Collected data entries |
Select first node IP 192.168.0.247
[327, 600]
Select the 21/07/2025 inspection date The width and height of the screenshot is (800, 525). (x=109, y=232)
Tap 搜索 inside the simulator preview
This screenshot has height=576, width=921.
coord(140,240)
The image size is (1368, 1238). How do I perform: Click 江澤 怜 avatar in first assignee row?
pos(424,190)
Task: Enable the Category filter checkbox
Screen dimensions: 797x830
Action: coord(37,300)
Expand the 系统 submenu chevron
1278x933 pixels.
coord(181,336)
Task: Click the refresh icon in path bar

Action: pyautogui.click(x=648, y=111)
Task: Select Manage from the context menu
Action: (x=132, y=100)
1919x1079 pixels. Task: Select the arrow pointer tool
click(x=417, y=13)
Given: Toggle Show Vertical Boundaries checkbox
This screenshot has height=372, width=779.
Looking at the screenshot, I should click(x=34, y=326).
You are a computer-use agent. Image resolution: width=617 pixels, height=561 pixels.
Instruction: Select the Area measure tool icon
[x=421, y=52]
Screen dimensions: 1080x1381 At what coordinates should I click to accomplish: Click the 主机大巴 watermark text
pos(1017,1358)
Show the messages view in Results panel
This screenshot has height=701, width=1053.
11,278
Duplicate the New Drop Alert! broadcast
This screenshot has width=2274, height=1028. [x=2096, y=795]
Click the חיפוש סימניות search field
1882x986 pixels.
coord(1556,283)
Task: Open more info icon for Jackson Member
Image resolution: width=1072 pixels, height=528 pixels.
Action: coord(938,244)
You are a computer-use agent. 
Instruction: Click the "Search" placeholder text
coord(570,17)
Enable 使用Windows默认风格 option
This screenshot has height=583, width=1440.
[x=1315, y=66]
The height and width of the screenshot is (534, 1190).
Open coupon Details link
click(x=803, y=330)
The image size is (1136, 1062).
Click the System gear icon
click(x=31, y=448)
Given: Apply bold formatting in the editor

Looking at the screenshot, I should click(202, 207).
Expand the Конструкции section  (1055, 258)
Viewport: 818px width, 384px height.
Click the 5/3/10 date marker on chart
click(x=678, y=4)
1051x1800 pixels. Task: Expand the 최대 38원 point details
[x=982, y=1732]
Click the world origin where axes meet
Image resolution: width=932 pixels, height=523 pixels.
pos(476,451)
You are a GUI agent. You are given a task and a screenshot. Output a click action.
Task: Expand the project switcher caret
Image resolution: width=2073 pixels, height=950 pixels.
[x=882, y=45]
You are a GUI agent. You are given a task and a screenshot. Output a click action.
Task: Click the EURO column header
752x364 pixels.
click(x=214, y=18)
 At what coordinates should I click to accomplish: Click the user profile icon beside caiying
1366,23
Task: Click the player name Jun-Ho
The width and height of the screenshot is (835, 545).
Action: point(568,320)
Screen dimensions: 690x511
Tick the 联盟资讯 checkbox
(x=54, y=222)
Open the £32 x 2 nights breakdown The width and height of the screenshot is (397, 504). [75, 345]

TASK REQUIREMENTS |
From the entries above, return exactly the line containing "Image resolution: width=2073", the line containing "Task: Click the player name Jun-Ho", and all lines between, and nothing else.

RESULT OF THE TASK |
Image resolution: width=2073 pixels, height=950 pixels.
[x=882, y=45]
You are a GUI agent. You are given a task and a screenshot. Output a click action.
Task: Click the EURO column header
752x364 pixels.
click(x=214, y=18)
 At what coordinates should I click to accomplish: Click the user profile icon beside caiying
1366,23
Task: Click the player name Jun-Ho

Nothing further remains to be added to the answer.